Land buyers should think about the first impression they make on sellers. It can determine whether a deal is reached and at what price. Here are two examples that illustrate the point.
Some years ago, I was ready to buy 200 acres of mostly pasture for $125,000. Everything about this farm was a wreck. It hadn’t been maintained for 50 years, though the house had been occupied. Most of the buildings could not be economically repaired, and they weren’t good enough to begin with to give them new life. Every piece of fence had to be replaced. The ground, however, was good, and its views and setting were wonderful.
The sellers — heirs who were unloading the farm — were asking $200,000, but would settle for $150,000. A brother of the deceased owner was talking with potential buyers. He was in his 70s, a fellow who had spent his life as a small farmer. I knew him, but not very well. I figured the $25,000 difference between what he wanted and what I was willing to pay would be quickly spent in fixing fence, roadwork and demolition.

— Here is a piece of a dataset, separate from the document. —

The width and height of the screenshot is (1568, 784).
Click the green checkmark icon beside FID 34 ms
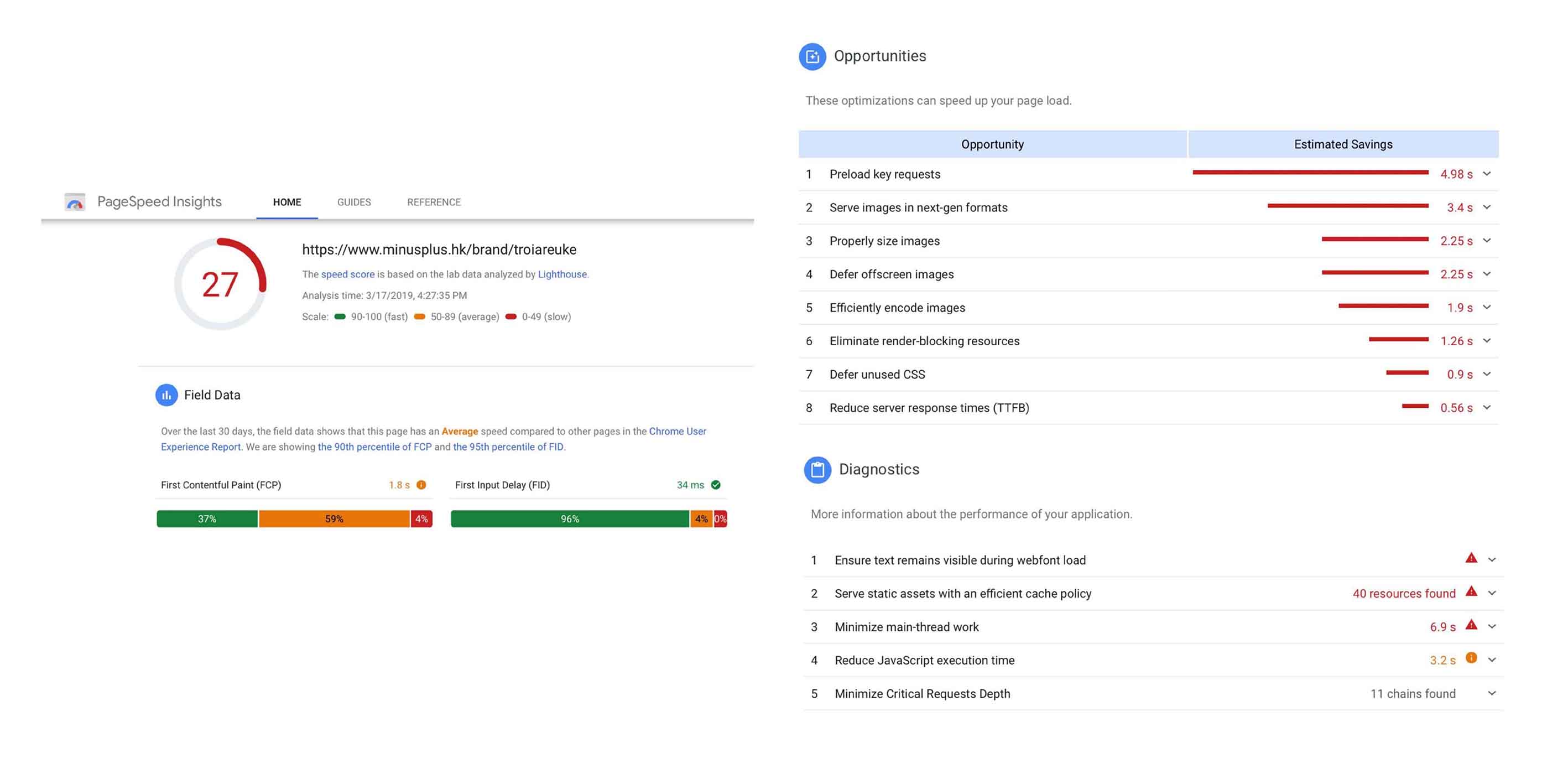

I wrote up a contract and arrived at the appointed hour at his house. His wife had made coffee. We sat at the kitchen table. I came in with an old hand-made leather briefcase that had once been classy and was still beaten-up classy. I put the briefcase on the table. Their eyes grew wide, as I drew out the contract. I don’t think they had ever seen a briefcase in their house before, and if they had, they did not have fond memories of it.
I realized that my briefcase had sent the wrong message. I should have taken the contract out of my back pocket. I was dressed right, nothing fancy, just jeans. But the briefcase didn’t “smell” right to these sellers. I considered taking it off their table and putting it on the floor, but that would have appeared like I was hiding it. So it sat there for 30 minutes like a 1,000-pound gorilla.
What looked like a deal, evaporated before my eyes…because the seller saw my briefcase as representing a “me” he didn’t know…and did not trust.
Here’s the second example.
A year or so later, I bought a new, fire-engine-red Toyota T-100 pickup truck. A consulting forester and I drove to a 2,200-acre property the day after I had driven it home. The truck was very new, very shiny, very clean and very red.
The acreage was a beautiful farm that had been state-of-the-art for beef cattle in the 1940s. It had dozens of white-painted, wooden buildings—all high-maintenance. The main house was new, built by a fellow who had made a lot of money in the coal business. It had an indoor pool, a projection room and all the other features you might imagine.
I was interested in about 100 to 300 acres of woods. I had about $2,000 in cash in the bank at the time. But I did have a friend in Boston who could buy the whole thing at the right price and work me into the deal for what I wanted. The seller had not exactly put a price on it, but had introduced it at about $4.5 million.
My forester and I were dressed for woods walking. I wore a ballcap. I left my briefcase in the truck.
As we rolled slowly to a stop in the courtyard, all eyes turned toward the big, shiny, as new-as-could-be, red truck. The farm manager who was representing the widow and his assistants followed my braking to a stop like it was the President rolling up in Air Force One. I watched them watching me.
As I got out, I heard the farm manager mumble to one of his boys, “Big Money From Virginia.”
My new truck had killed all negotiations. Once the seller’s representatives had categorized me as Big Money From Virginia, I could not get a firm asking price out of them for weeks and when I did it was higher than what I had been told initially.
Sometimes a briefcase is just a briefcase. But at other times, it is a symbol in the sellers’ eyes. And sometimes it’s best to look at land in a new truck only if it is adequately mucked up with fresh mud.
My friend and I still laugh over BMFV. We both knew how mistaken that first impression was.